Dad: What does that mean?
Kid: It means it got picked up and retweeted everywhere.
Dad: So all these ppl have read the review?
Kid: Yeah
Dad: $%@&!
Here’s where we find out how much this conversation means to Percy:
Kid: I think it’s kinda cool.
Dad: I don’t.
Kid: No, I mean us doing this.
Dad: Doing what?
Kid: You know, just hangin’ out.
Dad: We hang out all the time.
Kid: No, I mean, like, hanging out and doing something.
Dad: We do things.
Kid: No, I mean mot just watching something and doing something [they’d done plenty of things that Dad thought was fun for a kid but without any input from Percy]. Like, hangin’ out and talking – learning things from each other.
Dad: Well, I figured that with you living at Mom’s house and me working all the time, that you like to do fun things.
Kid: I think this is kinda fun, you know, just figuring stuff out, like when you lived at home.
Dad: I miss that too…. Hey, listen, could we twitter each other when we’re not in the same place?
Kid: Yeah…. Ok, so first you click here, and you have to enter your user name. You can also log in on your iPhone. You click this button here and you post so your followers can read it….

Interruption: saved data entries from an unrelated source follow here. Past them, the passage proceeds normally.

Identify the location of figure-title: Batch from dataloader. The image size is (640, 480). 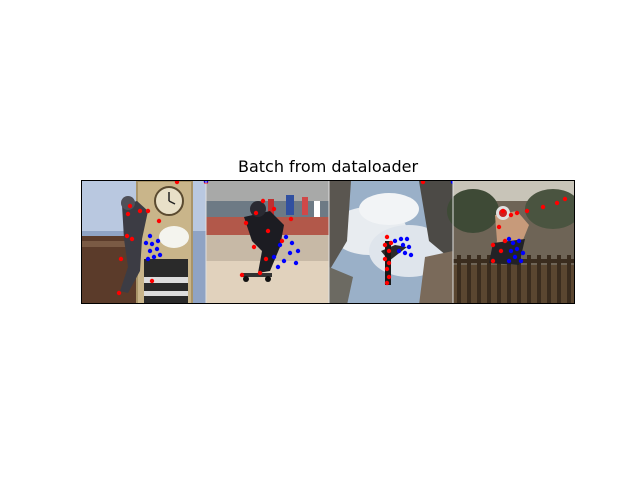
(328, 166). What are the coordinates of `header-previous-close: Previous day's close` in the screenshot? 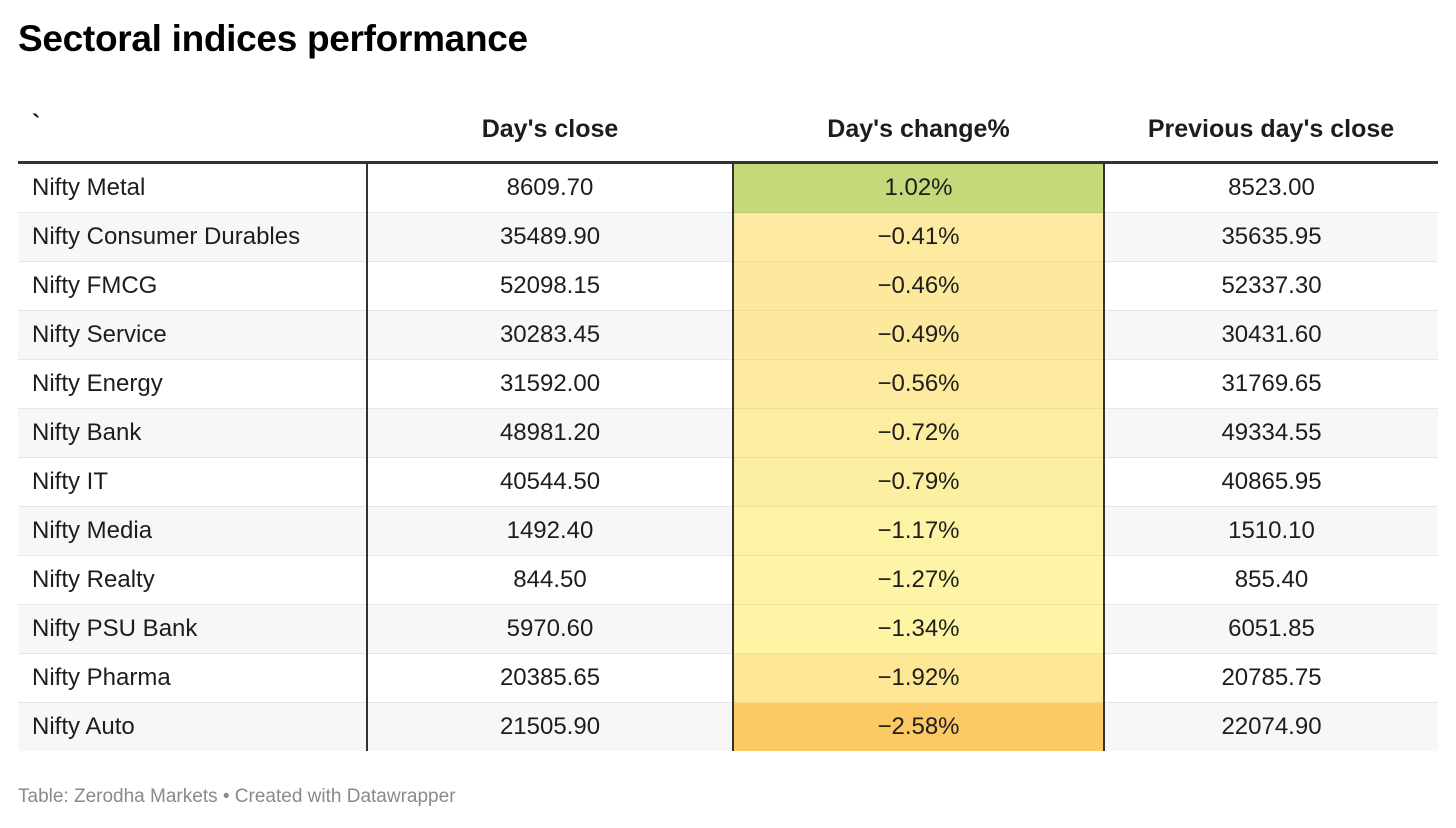 It's located at (1271, 131). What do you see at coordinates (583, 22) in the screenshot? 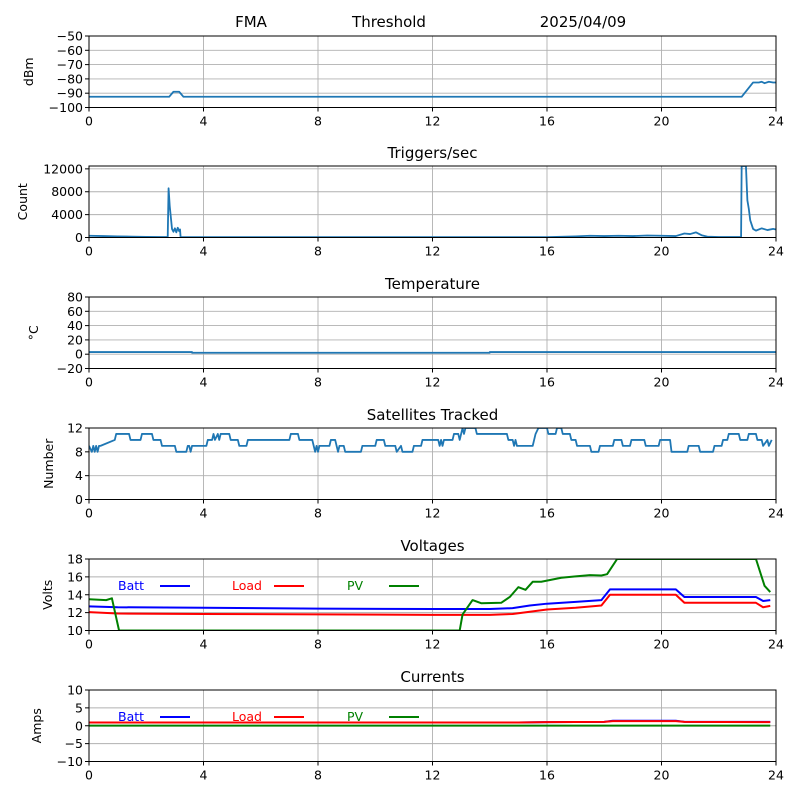
I see `header-date: 2025/04/09` at bounding box center [583, 22].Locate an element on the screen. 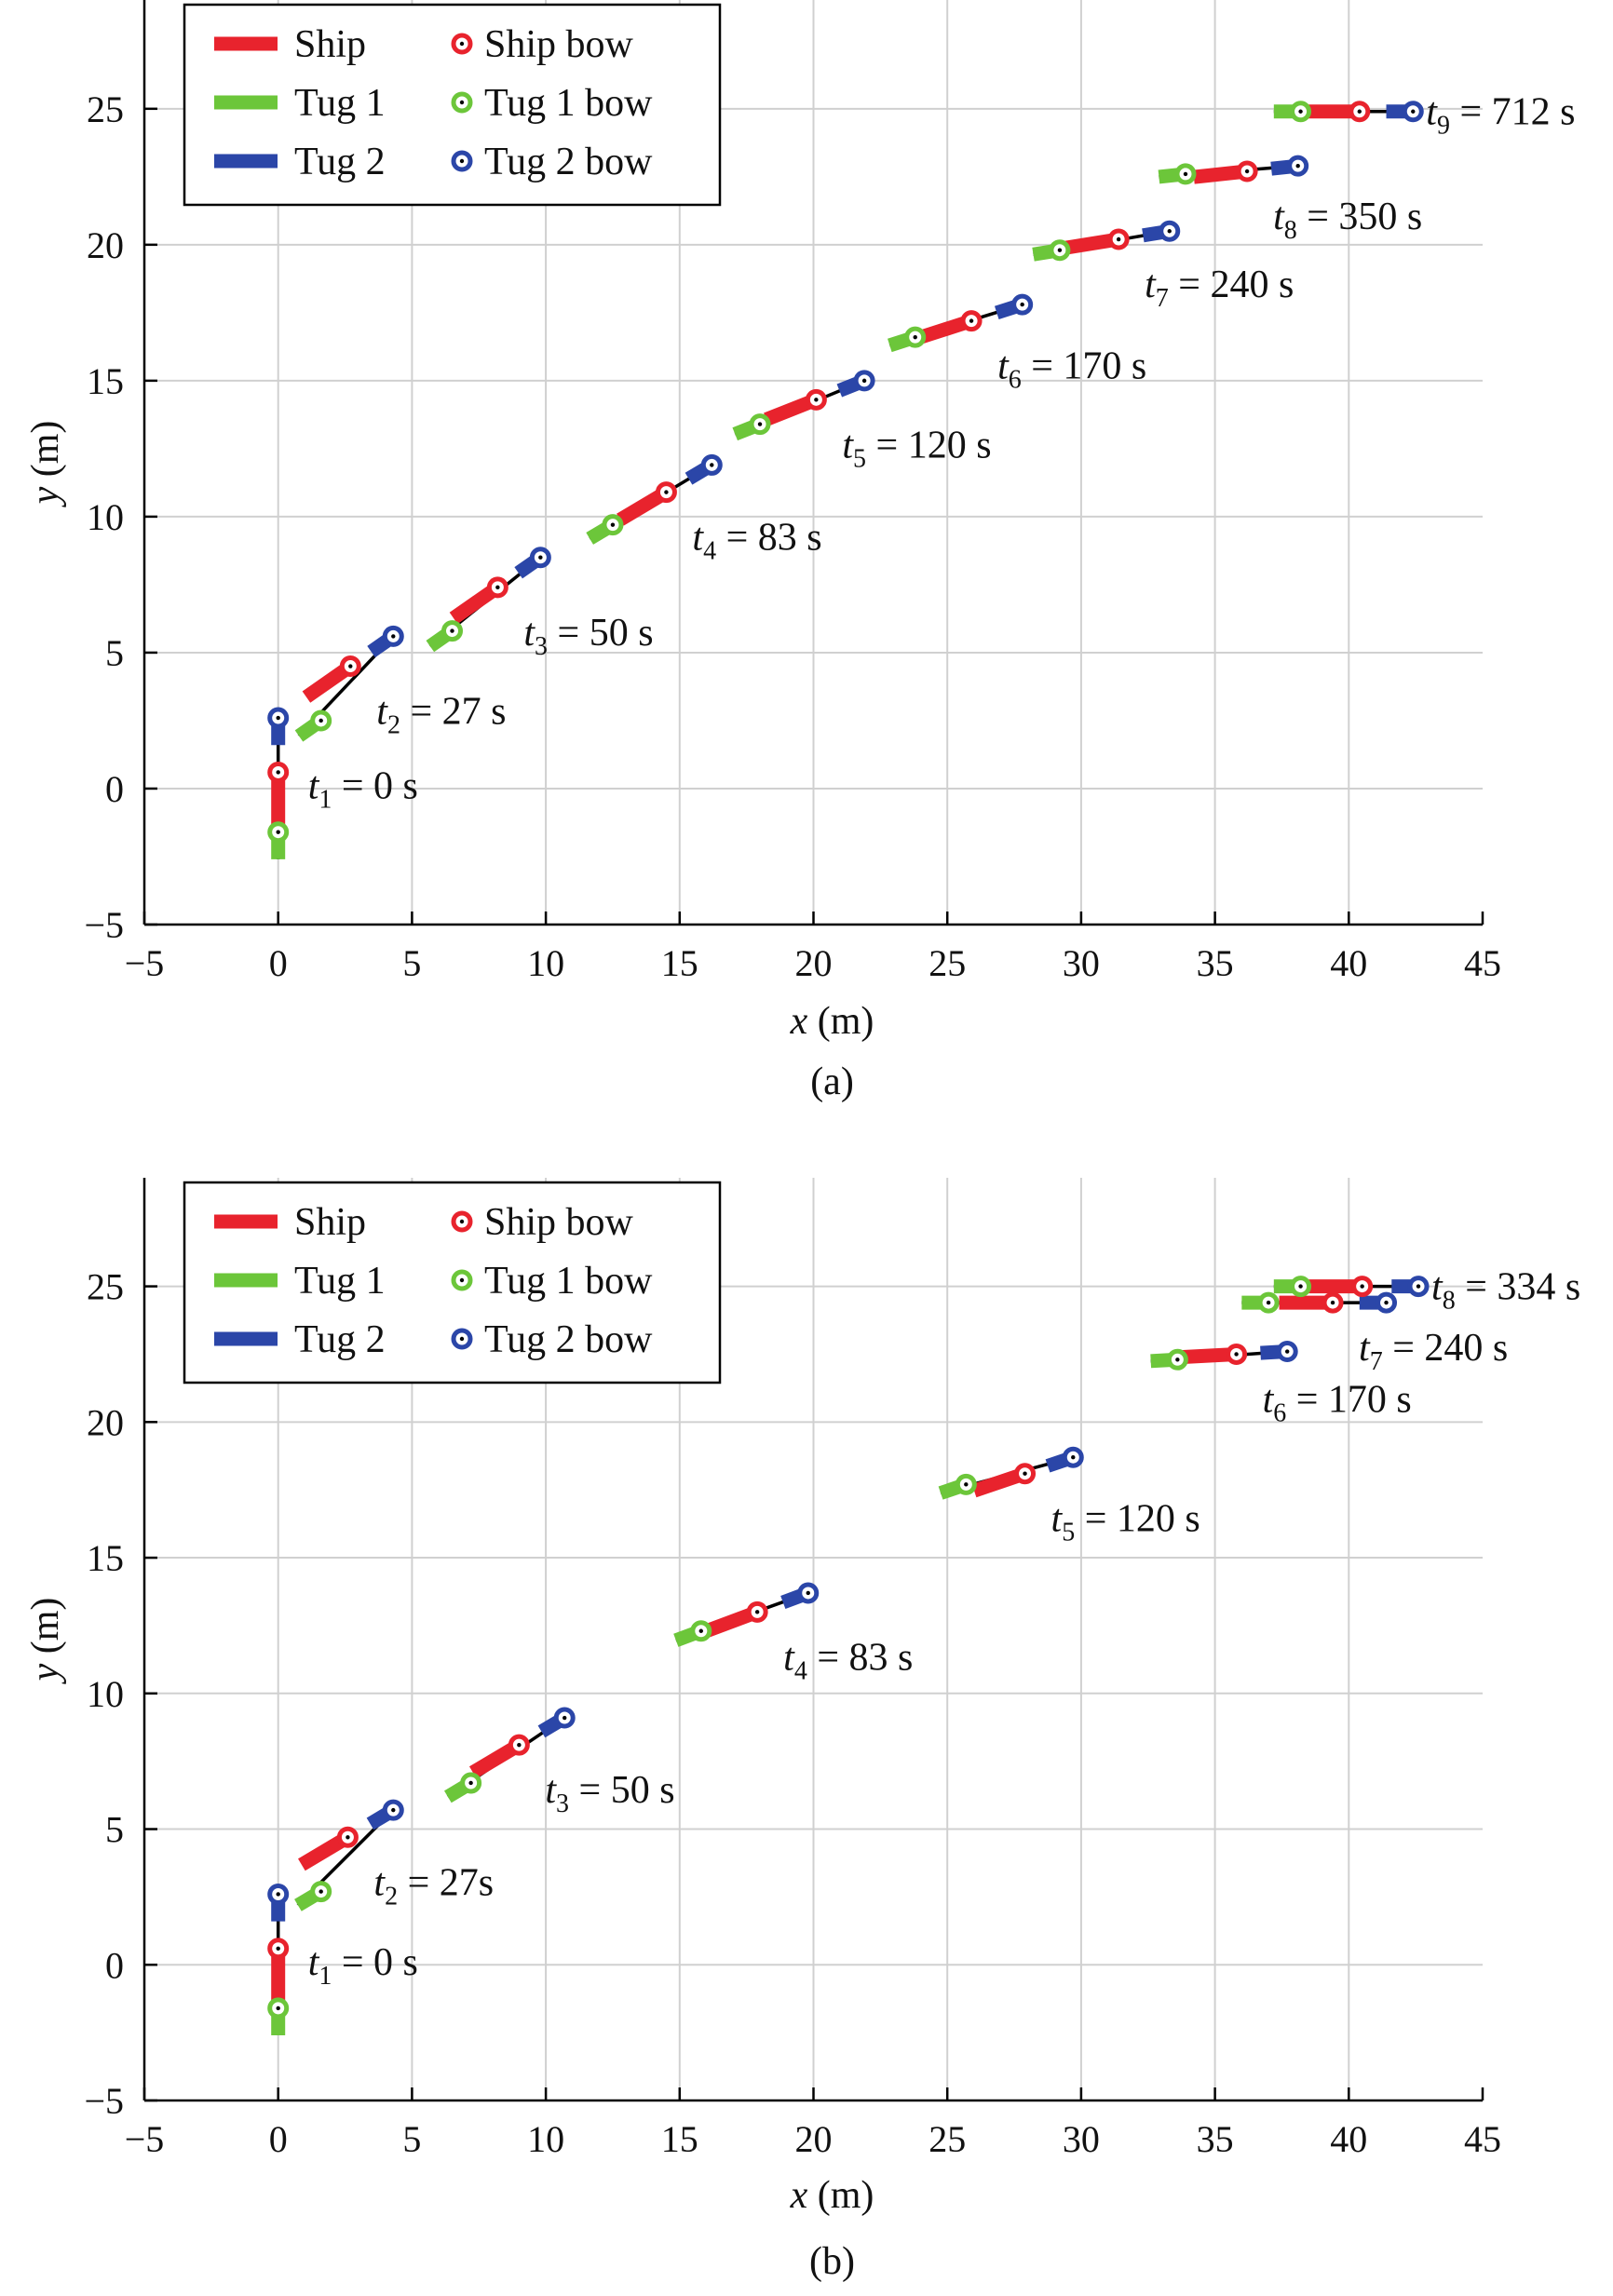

You can see what’s going on here, right? All the “fun” father-son weekend outings in the world that Dad can think up can’t, for Percy, measure up to really “doing something” – being able to share his expertise and meet a real need of his dad’s. Now that is love. And over the course of the film, the kid support expands from extremely effective social media marketing on this 10-year-old’s part (which is completely plausible) to serious cooking support in his dad’s food truck. But don’t take it from me, see the film. I think you’ll like it as much as I did.